DIRECTIONS FOR THIS TASK: Repeat all of the data precisely.

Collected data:
◆ ◆ ◆ ◆ ◆
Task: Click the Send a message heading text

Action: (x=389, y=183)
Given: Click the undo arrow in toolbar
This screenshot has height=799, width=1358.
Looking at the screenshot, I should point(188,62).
◆ ◆ ◆ ◆ ◆
FINISHED EXERCISE:
Task: Click the Send a message heading text

Action: (x=389, y=183)
Given: Click the undo arrow in toolbar
This screenshot has height=799, width=1358.
Looking at the screenshot, I should point(188,62).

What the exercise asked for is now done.